A poesia
A poesia traz significados que vão além das palavras que a compõe. É, como disse Fernando Pessoa, "uma forma de arte que se dirige à nossa alma profunda". Penso que, primeiramente, deve-se separar a leitura que a mente faz daquela feita pela alma. Quando a mente lê as palavras da poesia procura interpretar o conjunto de forma mais ou menos reta, com certa exatidão, com racionalidade, tentando entender a realidade que ela transmite. Mas a alma, por outro lado, quando a lê, ouve música, sente aromas, usa sentimentos! A leitura de uma poesia através da alma, sensorial que é, extrai dela mais que os significados da razão, mais que as interpretações retas ou exatas. A alma lê com contornos de dança ao som de uma música que ela exala e, como um perfume, inebria. Uma poesia lida com a alma faz tudo isso no reino do silêncio! E na leitura de uma mesma poesia cada um ouve uma música única, própria. Isso transforma a poesia em uma "coisa" especial para quem a lê! Cada um que a lê se perfuma de forma diferente, dança com uma coreografia diferente ao som da música só sua, com uma motivação só sua, resgatando sentimentos só seus!

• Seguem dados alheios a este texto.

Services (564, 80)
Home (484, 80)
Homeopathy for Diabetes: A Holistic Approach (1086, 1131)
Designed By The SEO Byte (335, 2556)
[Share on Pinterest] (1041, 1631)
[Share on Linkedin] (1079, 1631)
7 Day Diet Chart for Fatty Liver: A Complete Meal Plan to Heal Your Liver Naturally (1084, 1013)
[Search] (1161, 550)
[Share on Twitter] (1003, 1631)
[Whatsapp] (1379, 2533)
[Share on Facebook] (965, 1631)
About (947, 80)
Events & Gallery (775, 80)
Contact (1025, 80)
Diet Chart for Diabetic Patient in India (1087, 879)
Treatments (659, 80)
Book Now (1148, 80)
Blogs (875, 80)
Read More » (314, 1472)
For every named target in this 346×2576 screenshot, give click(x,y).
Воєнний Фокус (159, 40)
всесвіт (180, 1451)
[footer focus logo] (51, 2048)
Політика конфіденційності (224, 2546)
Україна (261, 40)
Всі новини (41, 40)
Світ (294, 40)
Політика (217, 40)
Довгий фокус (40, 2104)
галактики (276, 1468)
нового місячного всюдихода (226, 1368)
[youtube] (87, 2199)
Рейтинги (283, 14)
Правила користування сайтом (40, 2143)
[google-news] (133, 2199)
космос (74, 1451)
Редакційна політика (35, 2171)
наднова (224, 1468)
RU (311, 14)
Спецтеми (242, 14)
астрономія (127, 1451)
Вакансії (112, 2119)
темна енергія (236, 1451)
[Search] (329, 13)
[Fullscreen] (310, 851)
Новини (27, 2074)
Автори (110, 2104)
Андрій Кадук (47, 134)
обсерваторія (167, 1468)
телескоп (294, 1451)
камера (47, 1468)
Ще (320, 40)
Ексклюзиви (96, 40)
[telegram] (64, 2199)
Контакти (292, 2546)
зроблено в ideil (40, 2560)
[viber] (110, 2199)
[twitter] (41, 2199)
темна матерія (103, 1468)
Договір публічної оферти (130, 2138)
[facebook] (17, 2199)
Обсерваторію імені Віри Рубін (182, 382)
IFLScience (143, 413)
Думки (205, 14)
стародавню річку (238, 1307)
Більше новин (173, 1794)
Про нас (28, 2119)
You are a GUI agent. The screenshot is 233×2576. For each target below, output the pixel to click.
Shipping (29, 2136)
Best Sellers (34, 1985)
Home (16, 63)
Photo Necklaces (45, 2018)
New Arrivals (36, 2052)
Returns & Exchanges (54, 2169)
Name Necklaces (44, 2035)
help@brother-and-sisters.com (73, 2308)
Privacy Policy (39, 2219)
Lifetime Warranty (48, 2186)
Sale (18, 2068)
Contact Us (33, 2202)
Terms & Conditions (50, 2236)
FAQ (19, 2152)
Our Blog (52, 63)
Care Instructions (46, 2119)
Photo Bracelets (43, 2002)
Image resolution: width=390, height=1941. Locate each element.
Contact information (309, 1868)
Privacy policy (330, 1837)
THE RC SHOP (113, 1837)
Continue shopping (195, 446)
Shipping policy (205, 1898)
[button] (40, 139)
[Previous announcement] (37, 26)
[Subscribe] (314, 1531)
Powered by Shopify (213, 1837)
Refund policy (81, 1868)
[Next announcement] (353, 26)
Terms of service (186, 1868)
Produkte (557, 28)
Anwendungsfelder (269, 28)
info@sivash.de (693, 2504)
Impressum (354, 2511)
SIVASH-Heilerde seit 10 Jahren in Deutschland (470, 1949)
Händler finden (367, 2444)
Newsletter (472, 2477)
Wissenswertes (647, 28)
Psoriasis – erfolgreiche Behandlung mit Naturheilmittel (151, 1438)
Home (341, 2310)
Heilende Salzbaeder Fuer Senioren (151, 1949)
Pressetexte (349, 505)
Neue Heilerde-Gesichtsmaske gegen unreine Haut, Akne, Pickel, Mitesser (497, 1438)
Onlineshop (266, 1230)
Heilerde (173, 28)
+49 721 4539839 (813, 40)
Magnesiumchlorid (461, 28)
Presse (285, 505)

Quando se escreve uma poesia os sentimentos não são muito diferentes. Disse o mesmo Fernando Pessoa que "a poesia é uma borboleta, que pousando-me na cabeça, me torne tanto mais ridículo quanto maior for sua própria beleza". Claro, existem poesias que são construídas para atender demandas, não exalam perfume, não despertam vontade de dançar. Cumprem sua função sem recursos da alma. Mas a poesia que vem da alma tem motivações por vezes desconhecidas (nascida no silêncio do poeta!) e que só conseguem se reunir na forma dela mesma, sendo, ainda que ridícula, bela. O aroma captado, a dança sugerida, as lembranças resgatadas, convergem-se diretamente nas palavras escritas e a fragrância é incorporada, assim como também o gestual de dança e os sentimentos. E firma-se então um pacto entre quem escreve e a dança sentimentalmente perfumada que outros, quando a lerem, sentirão e dançarão igualmente! É a capacidade de promover esta conexão que eleva os poetas à categoria de mágicos... Ou deuses!
No mistério do sem-fim
equilibra-se um planeta.
E, no planeta, um jardim,
e, no jardim, um canteiro:
e, no canteiro, uma violeta,
e sobre ela, o dia inteiro,
entre o planeta e o Sem-Fim,
a asa de uma borboleta”.
(Cecília Meireles)
Consegues ouvir uma música dançante a partir, talvez, das asas da borboleta? Consegues sentir o aroma de um perfume exalado, talvez, pela violeta? Consegues perceber um sentimento profundo, por certo, vindo do fascínio pelo mistério? Essa é a leitura feita pela alma, pela minha alma. Qual música escutas, qual perfume sentes e qual sentimento te desperta este poema? Diz-me.
Foto: Meu paraíso, Jan/22 (mesmo que a flor não seja violeta, vale a intenção)
Sempre um texto precioso com grande carpintaria poética. Parabéns!